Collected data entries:

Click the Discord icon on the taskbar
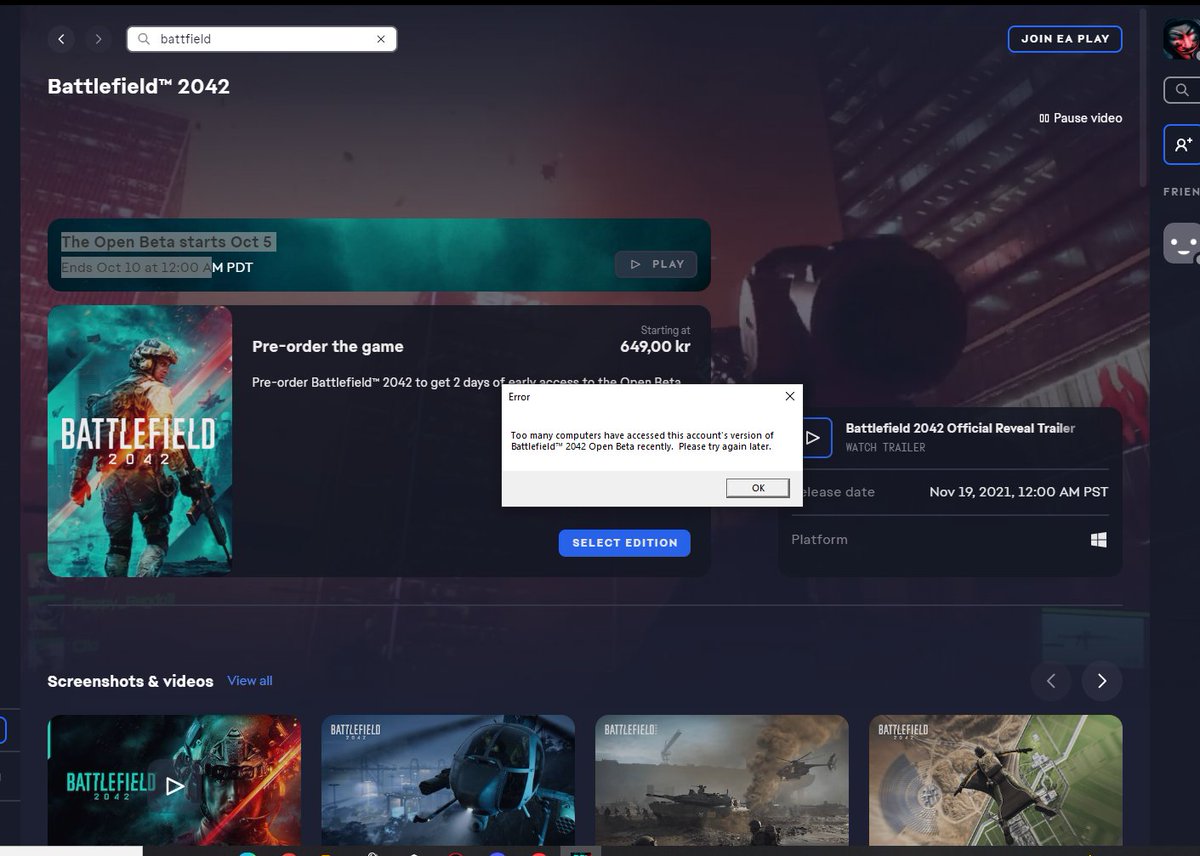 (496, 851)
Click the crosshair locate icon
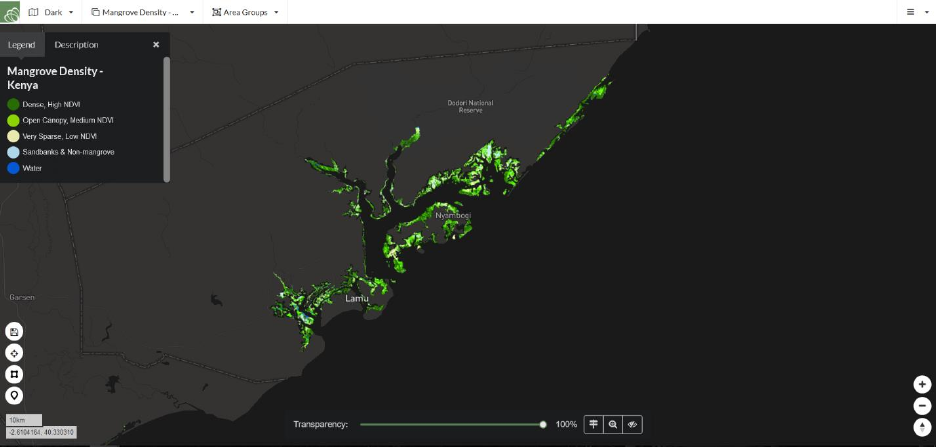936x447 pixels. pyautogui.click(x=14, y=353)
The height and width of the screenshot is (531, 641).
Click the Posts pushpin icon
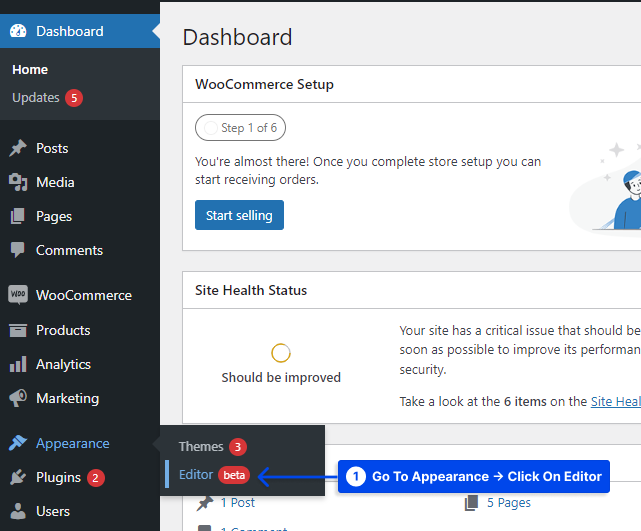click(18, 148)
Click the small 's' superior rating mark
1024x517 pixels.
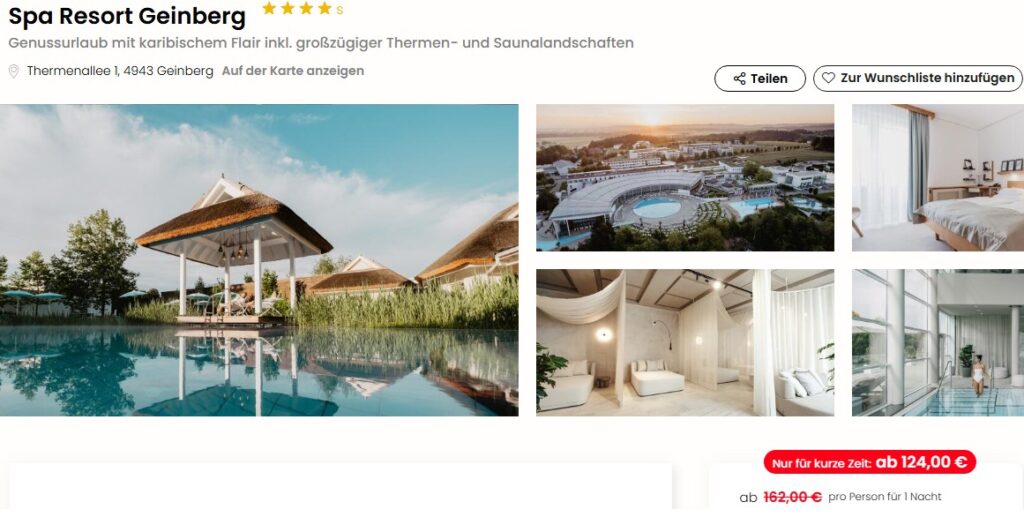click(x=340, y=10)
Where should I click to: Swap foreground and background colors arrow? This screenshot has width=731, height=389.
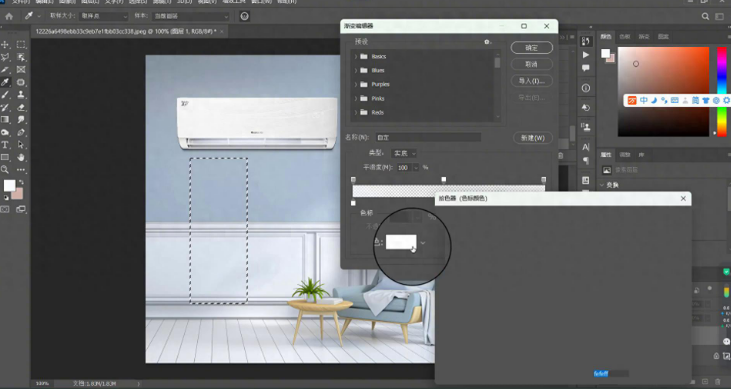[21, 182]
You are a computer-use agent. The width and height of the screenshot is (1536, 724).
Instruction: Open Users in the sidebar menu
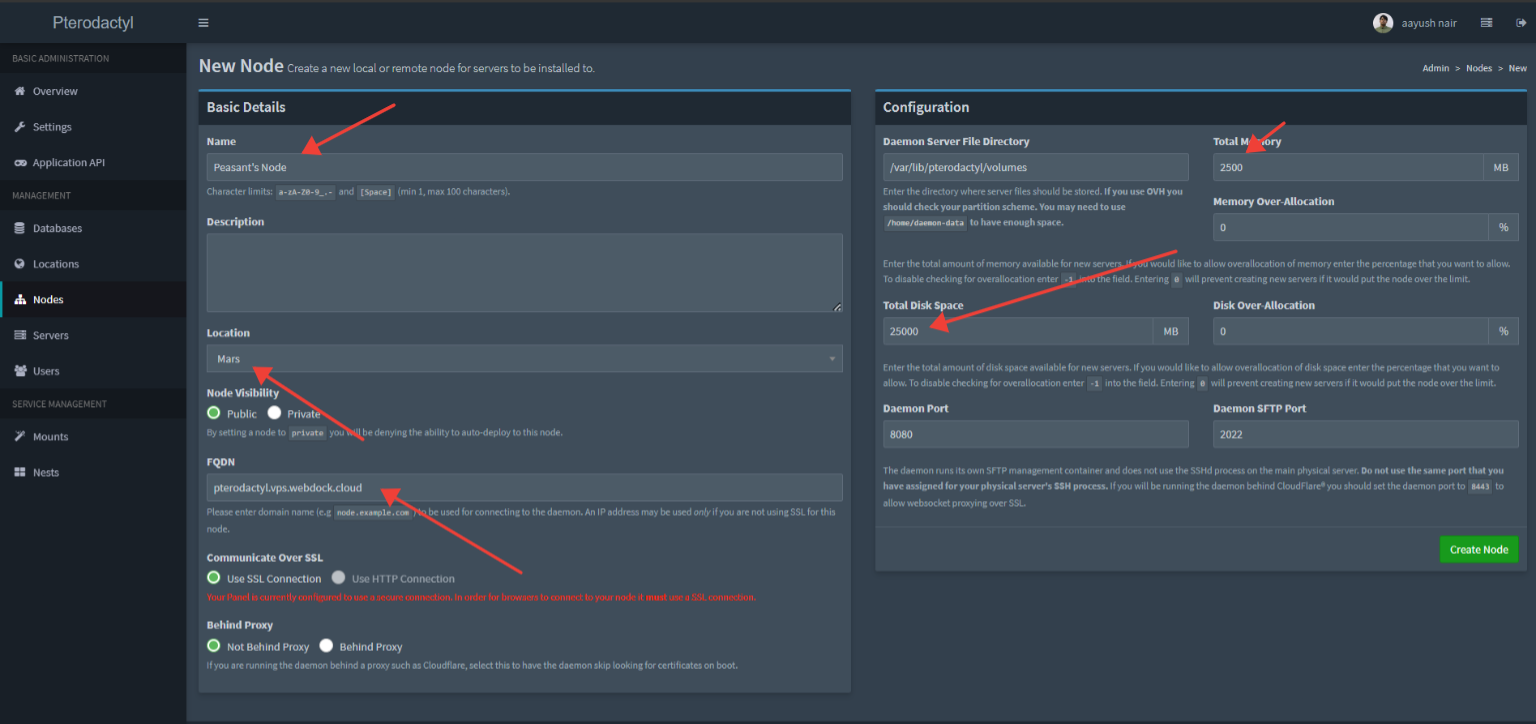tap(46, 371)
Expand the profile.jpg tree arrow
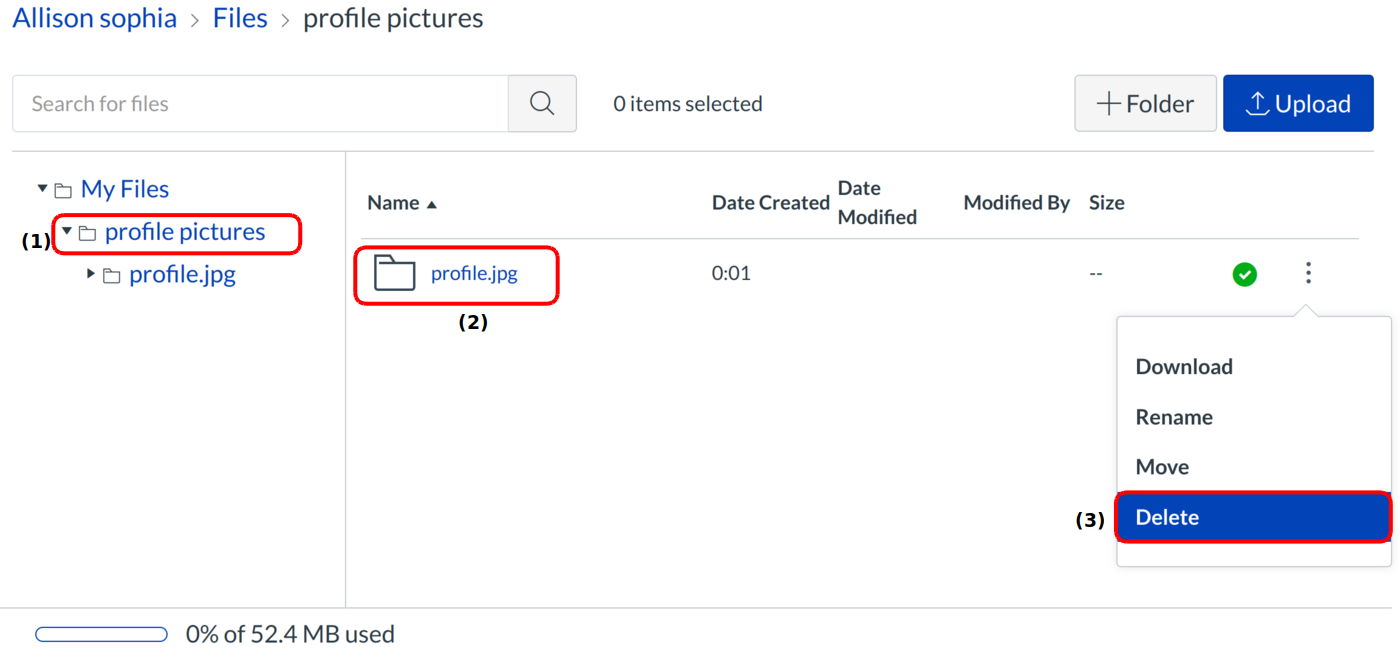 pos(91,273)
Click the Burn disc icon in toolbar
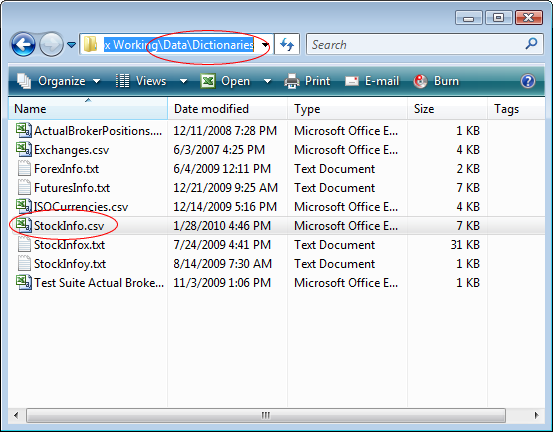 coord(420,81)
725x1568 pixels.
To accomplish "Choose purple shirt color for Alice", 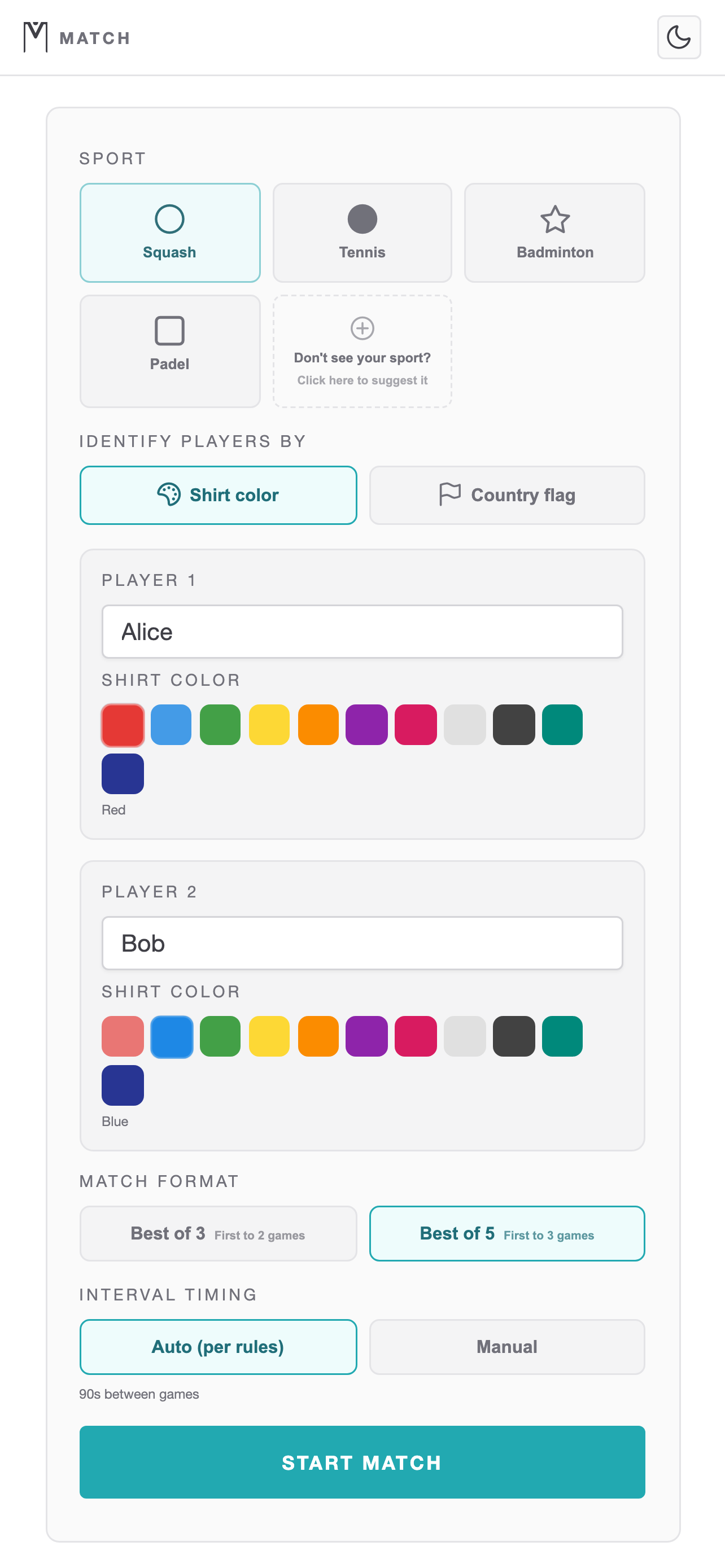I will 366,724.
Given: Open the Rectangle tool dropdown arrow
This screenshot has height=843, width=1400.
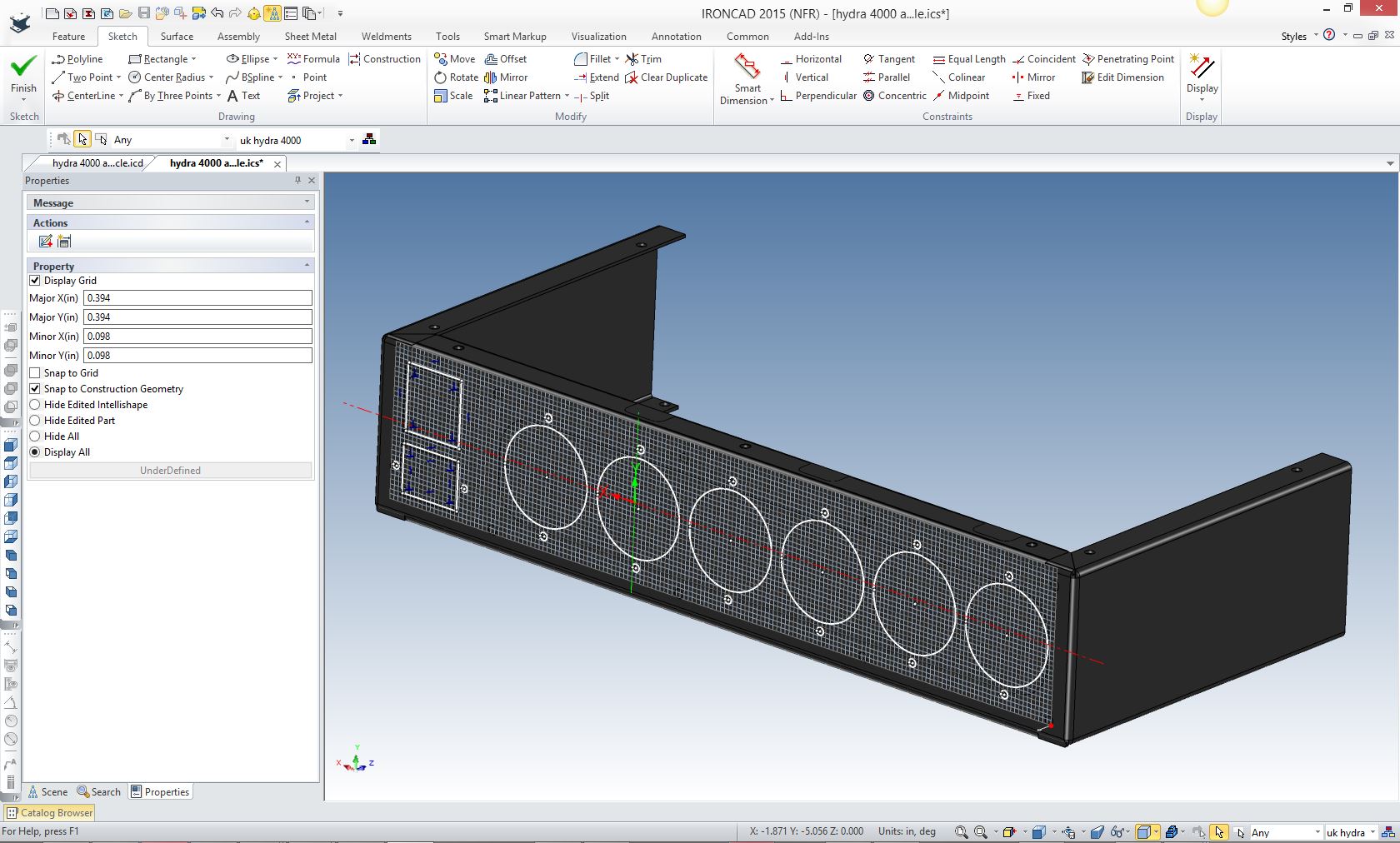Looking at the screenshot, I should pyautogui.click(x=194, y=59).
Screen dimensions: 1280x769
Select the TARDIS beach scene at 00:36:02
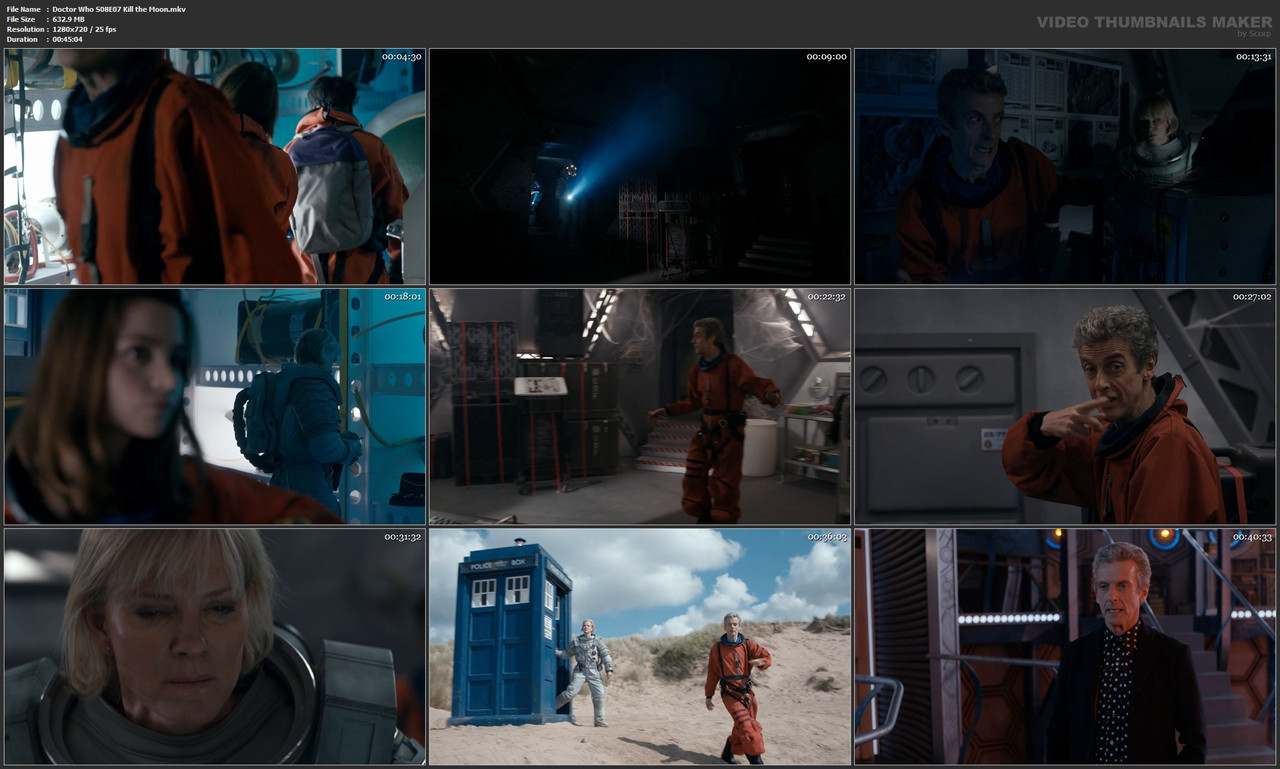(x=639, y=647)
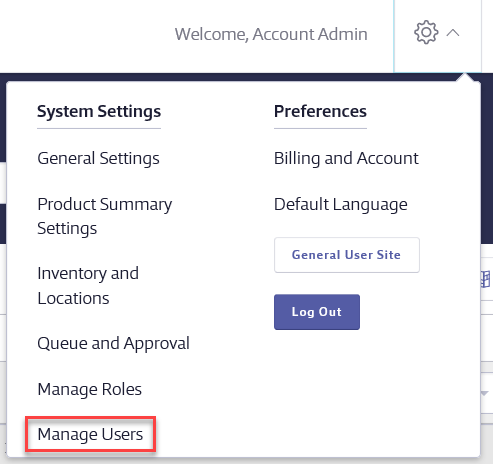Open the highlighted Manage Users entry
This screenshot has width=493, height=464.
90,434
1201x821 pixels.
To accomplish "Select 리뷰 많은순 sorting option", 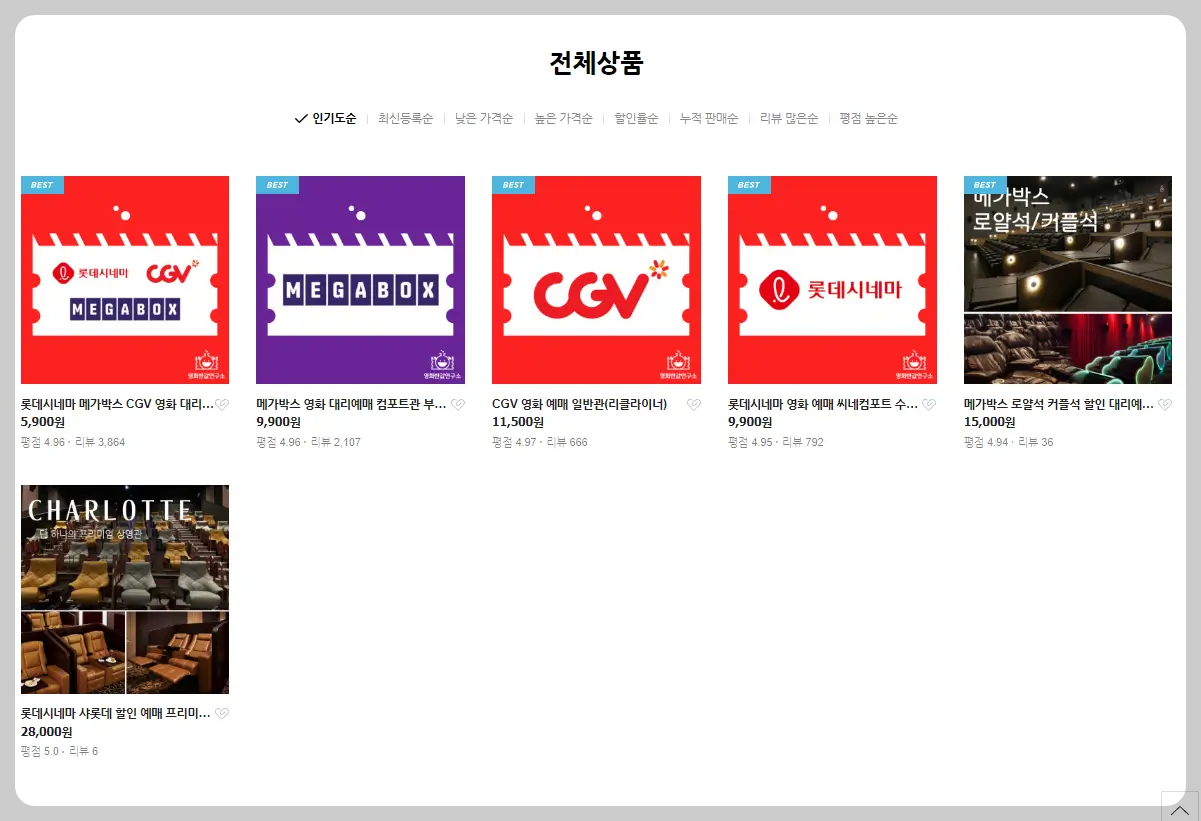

> DESCRIPTION OF THE TASK
Once you find the line with "Select the TARDIS beach scene at 00:36:02", restate it and every later line of the data word for word, excluding the pictures.

> SOLUTION
Select the TARDIS beach scene at 00:36:02
(x=639, y=647)
Open the highlighted Manage Users entry
This screenshot has width=493, height=464.
90,434
1201x821 pixels.
To accomplish "Select 리뷰 많은순 sorting option", 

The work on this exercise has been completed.